## Your tasks
1. According to the backlot church text, which series most likely held the last mass inside the church?
2. Translate this sentence from the backlot church text into Spanish: "Pews stretch out inside from end to end."

## Selection
= = = =

A later shot of the church
More of the damaged church
Aunt Pittypat’s House in the 60’s before the fire
Aunt Pittypat’s House after, is seen in the right of the picture after the fire.
Located dead center of the old RKO backlot, it could be viewed clearly by town folks doing their everyday chores, if their endeavors take them down Jefferson Blvd. I remember my parents going to the local Fedco Department Store in pop’s station wagon, I marveled at all the backlots we passed along the way. Just east of MGM lot 3 and its sky background is the Desilu lot, perfectly wedged between a creek and a hillside. It sits at the edge of town. It was always a part of the landscape around here. It stands out like a parish should.
The best set ever built for a backlot backdrop is this complete church. It’s real inside and should count toward credit on Sunday mass. It’s better than many real churches I see about town. I was raised at St. Augustine’s catholic church. After school- often us Catholic boys headed over to Desilu and this church was our sanctuary from the grind of going to school in a church run by nuns. Frank Sinatra seems more forgiving than Sister Sheila. Every kid needs his Father Flanagan. If ever a backlot needed God’s influence, it’s this 40 acre backlot.
Pews stretch out inside from end to end. Most likely, the last mass inside was for The Andy Griffith series. It sat silently, yet stoically, as if on pause, until we breathed life into it again.

= = = =

## Collected data

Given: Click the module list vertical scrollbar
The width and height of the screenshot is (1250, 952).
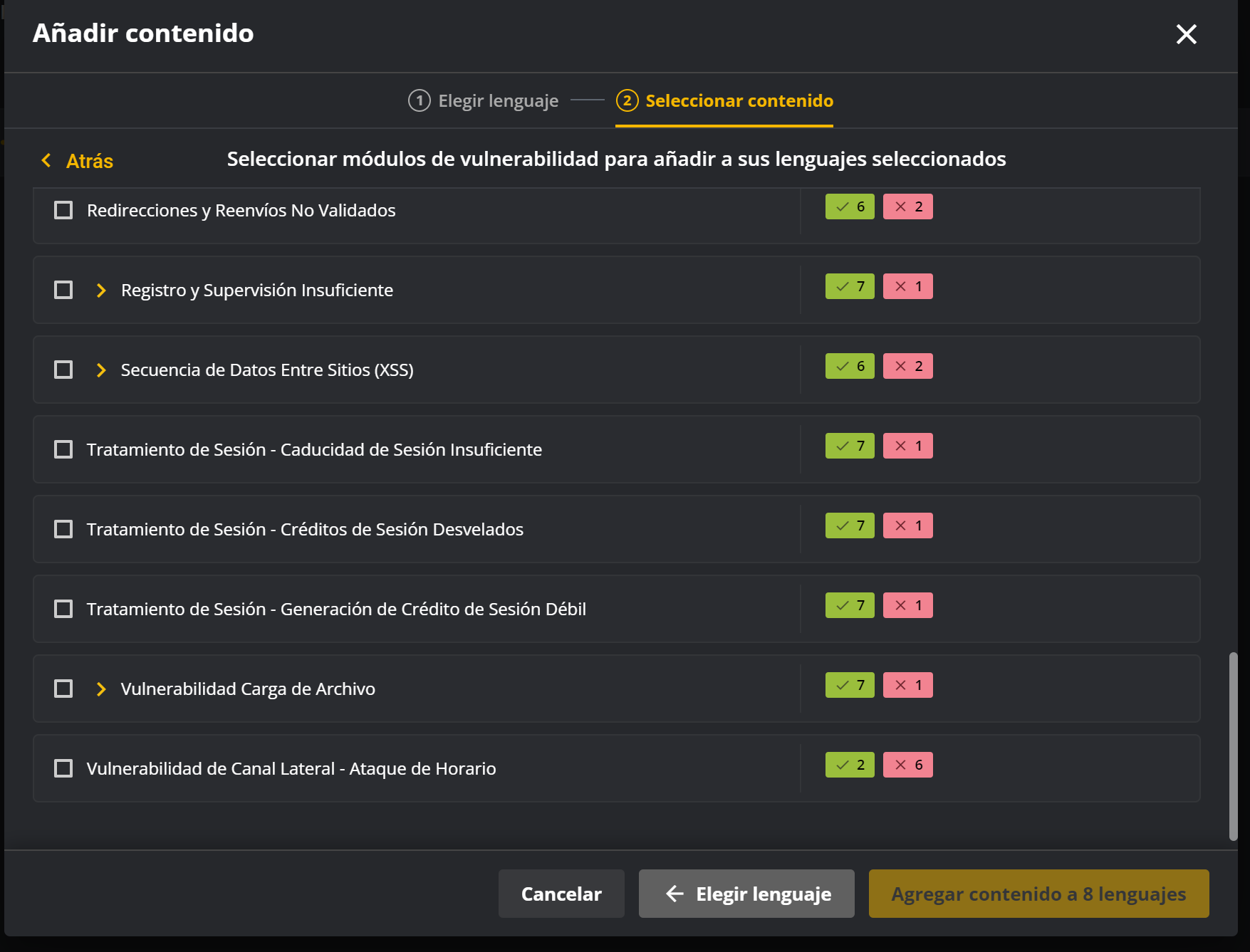Looking at the screenshot, I should click(1234, 746).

= = = =

## In response
1. The Andy Griffith series.

2. Las bancas se extienden en el interior de un extremo a otro.